• Assignment:
Word-for-word transcription is needed for all of the entries.
== Listed records ==
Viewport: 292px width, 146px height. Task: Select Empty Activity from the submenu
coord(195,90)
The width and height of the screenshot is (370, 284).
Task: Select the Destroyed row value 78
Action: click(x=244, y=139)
===
• Output of the task:
Viewport: 292px width, 146px height. Task: Select Empty Activity from the submenu
coord(195,90)
The width and height of the screenshot is (370, 284).
Task: Select the Destroyed row value 78
Action: click(x=244, y=139)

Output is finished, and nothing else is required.